Drugs nearly killed him on three separate occasions

Running parallel with Clarke’s rise to fame is a descent into serious drug addiction. This developed from him stealing prescription amphetamines at school in the ’50s and robbing pharmacies for opiates as an adolescent to eventually succumbing to heroin addiction under the pressures of celebrity, a habit that would eventually have a crippling effect on his work. “I was not equipped psychologically to deal with any of this new reality,” he writes. “Since my main imperative was now the acquisition of ever-increasing amounts of heroin, there was always something better to do than write poetry.

For all the ludicrous stories of drug-smuggling and evading the police, there are some truly harrowing moments. On three separate occasions Clarke has to be resuscitated from the point of death. In one particularly grim passage he has to arm himself to try and score in the perilous underworld of late-’70s New York. The saddest of all, however, is when he realises that an emaciated, greasy heroin dealer is in fact Chet Baker, once jazz’s handsome, charismatic ‘Prince of Cool’, now a shadow of his former self

The book’s full of great bands, but The Fall were the greatest of them all

If nothing else, I Wanna Be Yours stands as a thrilling document of some of music’s most exciting moments of the last century. From the emergence of rock ‘n’ roll in the late ’50s; The Beatles and The Stones; the rise of Northern Soul at the Wigan Casino; mid-’70s dub reggae; punk rock; and Manchester’s immortal Factory-led post-punk scene in the ’80s, Clarke saw them all.

Of all the artists who appear in the book, The Fall, Clarke says, were the best of the best.
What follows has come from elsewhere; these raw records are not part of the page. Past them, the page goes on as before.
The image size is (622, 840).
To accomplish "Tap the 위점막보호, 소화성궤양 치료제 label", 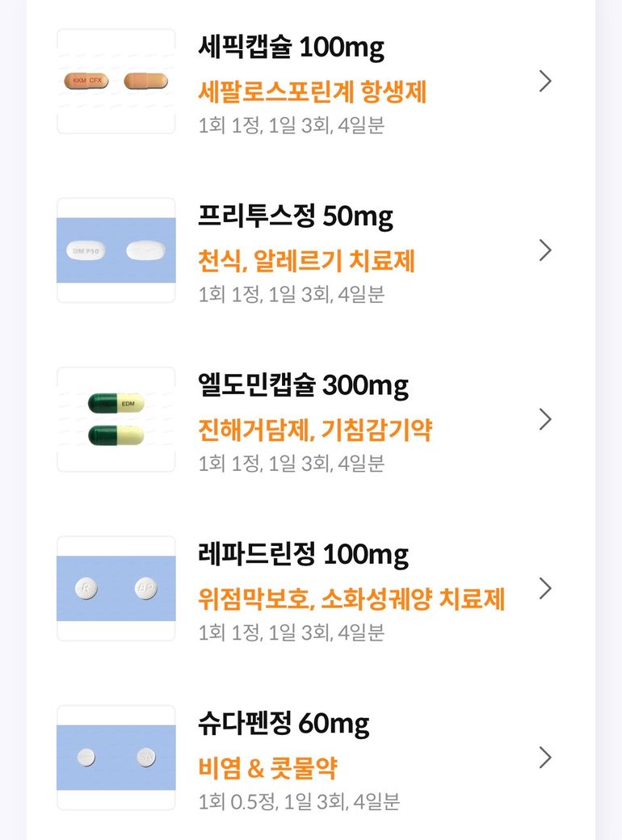I will [x=351, y=599].
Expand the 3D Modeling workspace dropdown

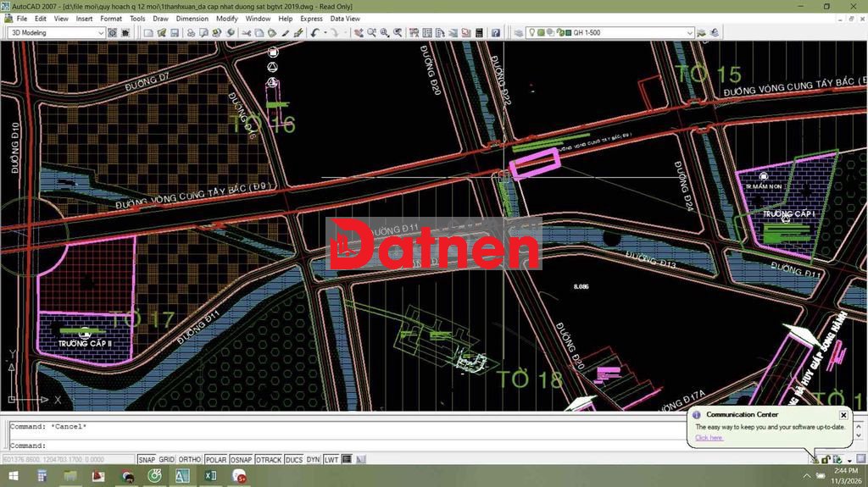(x=100, y=33)
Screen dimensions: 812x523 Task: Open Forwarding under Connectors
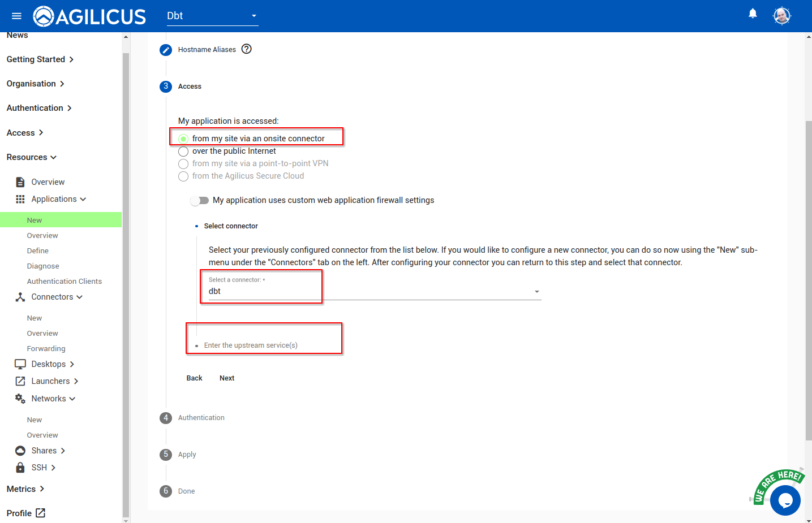tap(46, 349)
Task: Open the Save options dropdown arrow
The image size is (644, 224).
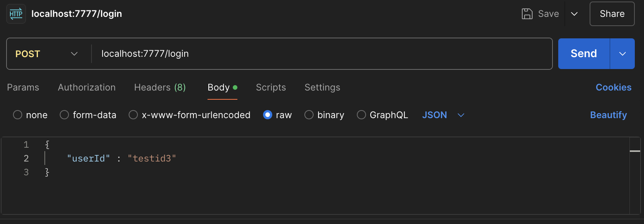Action: click(x=574, y=14)
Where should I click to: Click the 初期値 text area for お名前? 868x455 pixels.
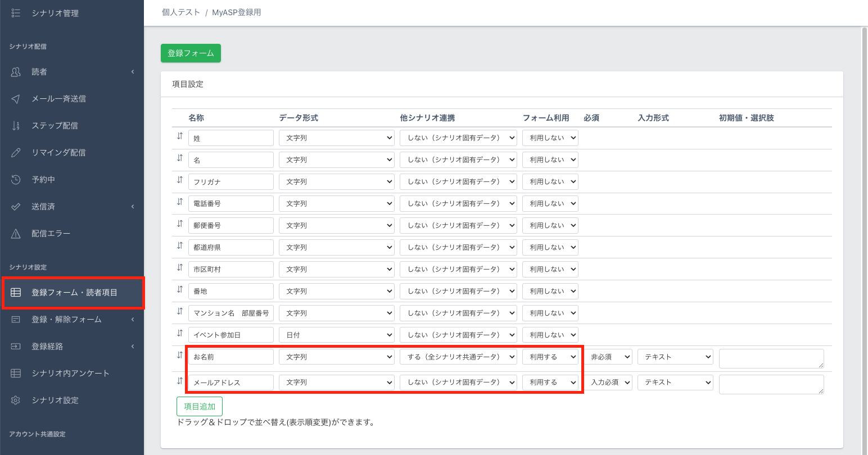tap(771, 358)
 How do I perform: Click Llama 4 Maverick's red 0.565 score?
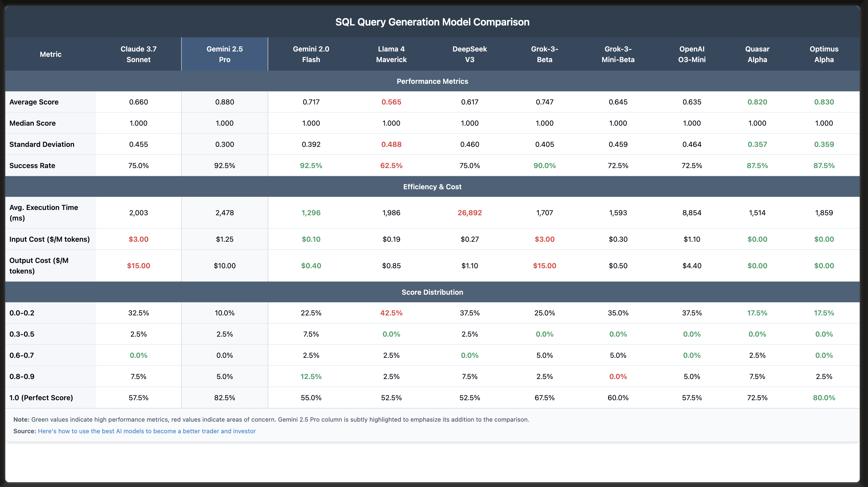[391, 102]
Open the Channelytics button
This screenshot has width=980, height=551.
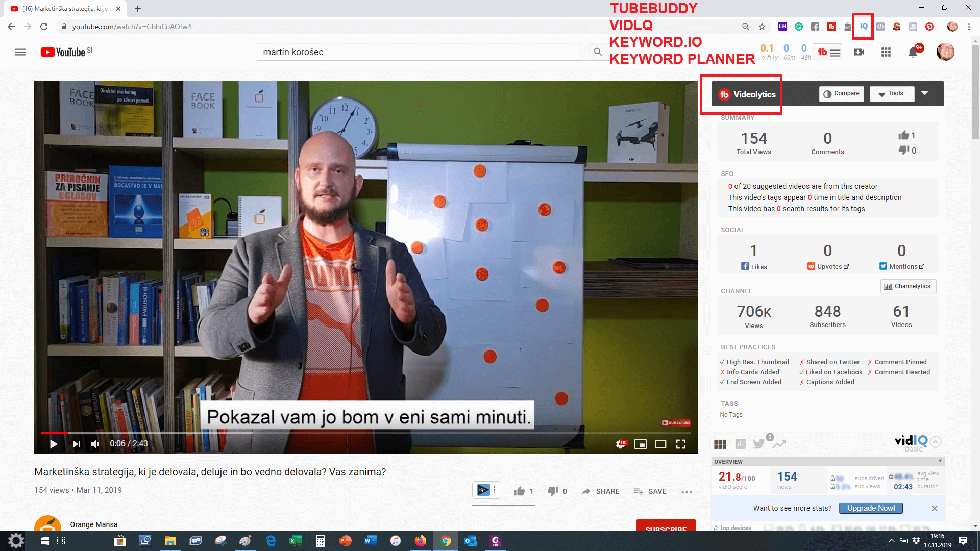click(908, 286)
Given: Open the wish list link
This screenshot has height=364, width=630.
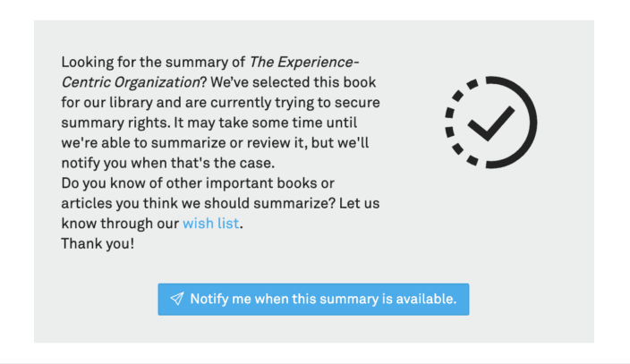Looking at the screenshot, I should click(211, 223).
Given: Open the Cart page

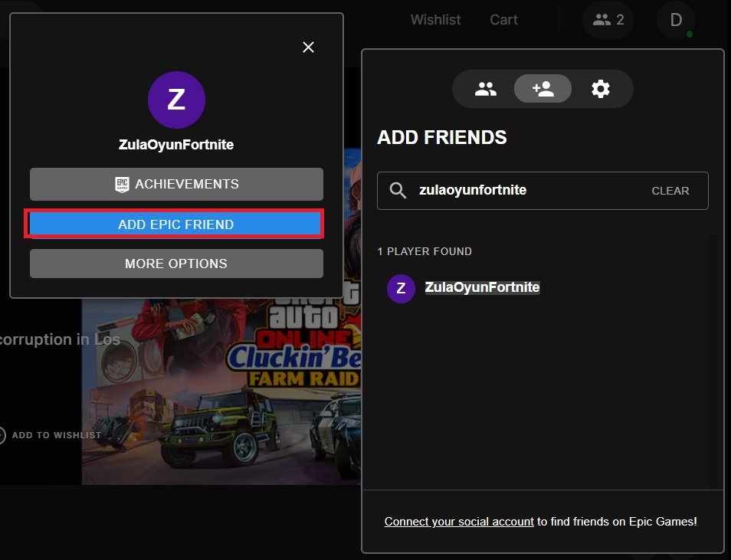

He first encountered Mark E. Smith when the late singer was a schoolboy, and Clarke ended up becoming an “unofficial uncle” to the future Fall frontman – “you know, the type of uncle who doesn’t give a fuck what you get up to,” as he puts it. He was later blown away when his adopted nephew grew into one of rock’s all-time greats. “I’ve worked with the best of them, but The Fall I would watch night in, night out,” Clarke remembers. “Each performance seemed unique.”

Arctic Monkeys at The Boardwalk
Clarke got to know Arctic Monkeys in their early days at the Boardwalk in Sheffield

His connection with Arctic Monkeys goes back far further than ‘AM’

For many, Arctic Monkeys’ cover of Clarke’s 1982 poem ‘I Wanna Be Yours’, the closing track on ‘AM’, was the gateway into the bard of Salford’s work. As he reveals in his book of the same name, we have the compilers of the 1990s GCSE English syllabus, who included three of Clarke’s poems, to thank for it. After a show at The Boardwalk in Sheffield, Clarke was approached by a young musician called Alex Turner who had studied him at school, and whose band were about to become megastars. “I asked him what they were called, and he said The Arctic Monkeys,” Clarke remembers. “The name of a group is important and that one is unforgettable. They were speaking my language.” The rest is history.